Schon nach wenigen Tagen zeigte der 48-Jährige, der zusammen mit seiner Familie in West Bend im Bundesland Wisconsin lebt, die Symptome der seltenen Krankheit. Dem Sender „Fox 6 Now“ erzählte seine Frau Dawn, Manteufel hätte schnell bleue Flecken am ganzen Körper entwickelt. „Er sah aus, als ob jemand ihn mit dem Baseballschläger geschlagen hätte.“

Symptome sind wie die einer Grippe

Tatsächlich sehen die Symptome einer Infektion durch den Keim Capnocytophaga canimorsus wie die einer Grippe aus. Laut dem amerikanischen Center for Disease Control and Prevention gehören dazu Kopf- und Magenschmerzen, Übelkeit, Durchfall, Fieber und Schwellungen am Körper. Sie treten in der Regel drei bis fünf Tage nach dem Kontakt mit dem Keim auf.

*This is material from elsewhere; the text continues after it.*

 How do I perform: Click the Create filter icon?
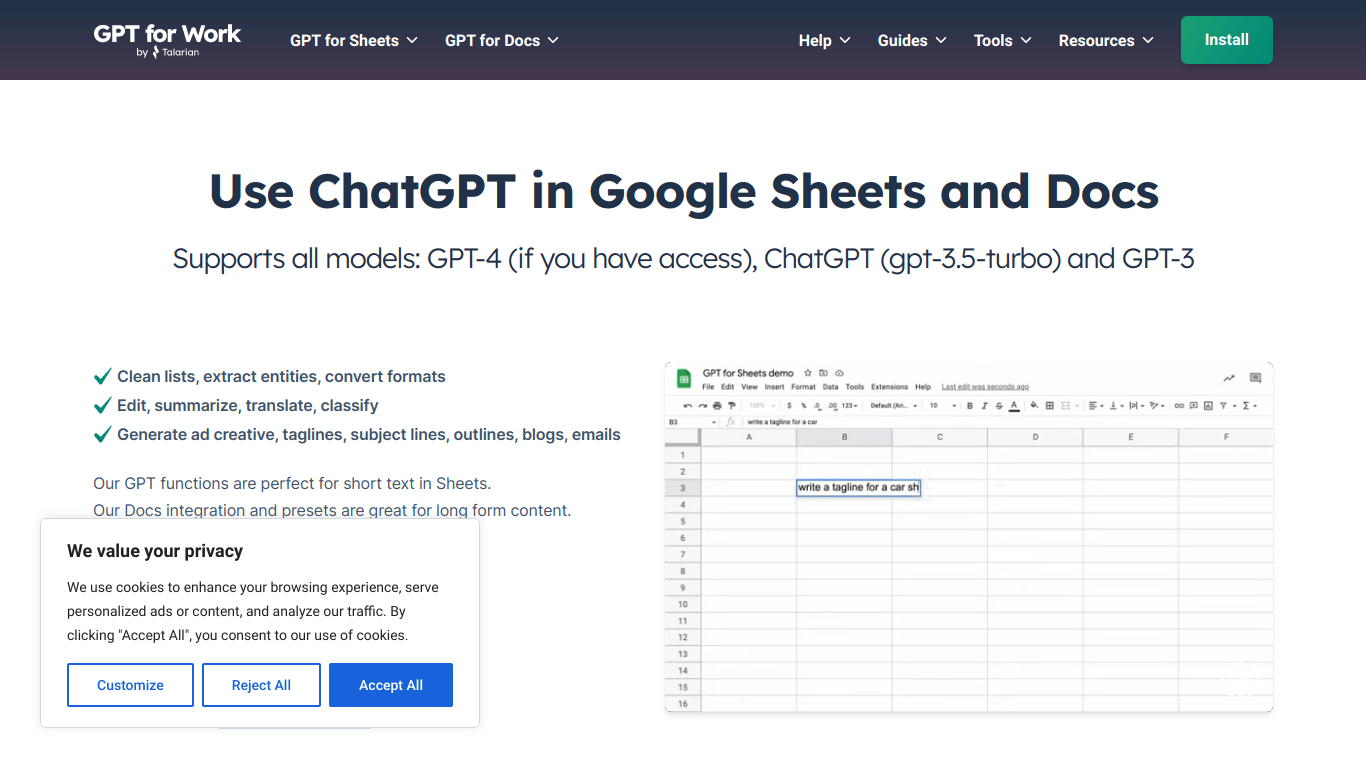pyautogui.click(x=1222, y=405)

Kurz nach der Infektion wurde Manteufel in eine Klinik eingeliefert, doch sein Zustand verbesserte sich nicht. Eine Woche später mussten die Ärzte seine Beine amputieren, kurz danach waren die Unterarme dran. Da die Infektion auch seine Nase angriff, musste er sich einer wiederherstellenden Operation am Gesicht unterziehen.

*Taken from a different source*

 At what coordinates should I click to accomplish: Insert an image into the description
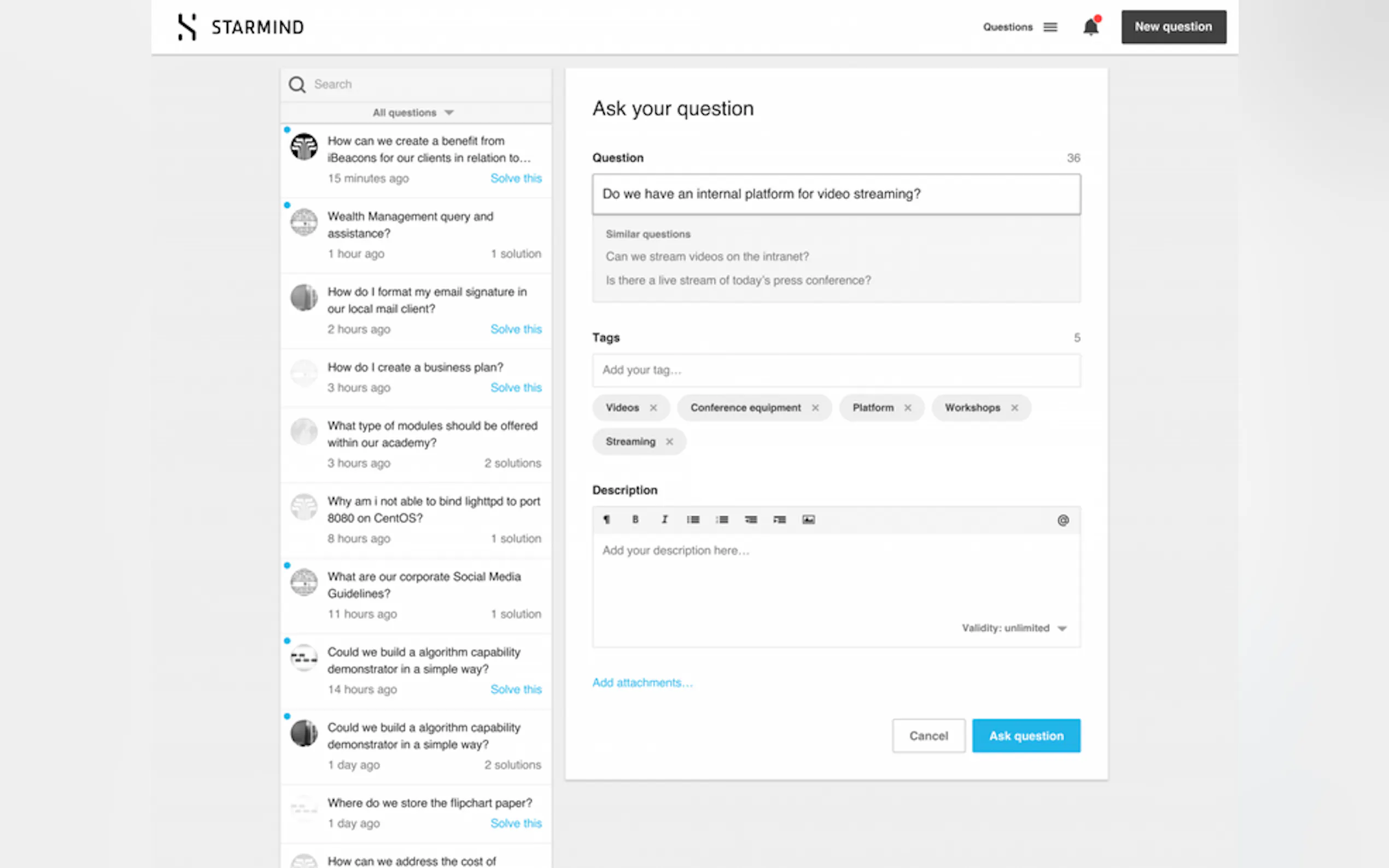click(x=808, y=519)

Trotz des fast tödlichen Vorfalls ist Manteufel froh, am Leben zu sein. Auch mit den vielen traurigen Nachrichten, die die Ärzte ihm immer wieder mitteilen mussten, versuchte er so gut wie möglich umzugehen. Angeblich soll er ihnen gesagt haben, sie dürfen alles entfernen, solange er am Leben bleibt.

Der Keim Capnocytophaga canimorsus wurde Mitte der 1970er Jahre entdeckt. Eine Infektion durch ihn ist äußerst selten und trifft einen Menschen aus einer Million. Rechtzeitig diagnostiziert, kann sie mit Antibiotika behandelt werden. 2014 soll zum letzten Mal ein tödlicher Fall registriert worden sein.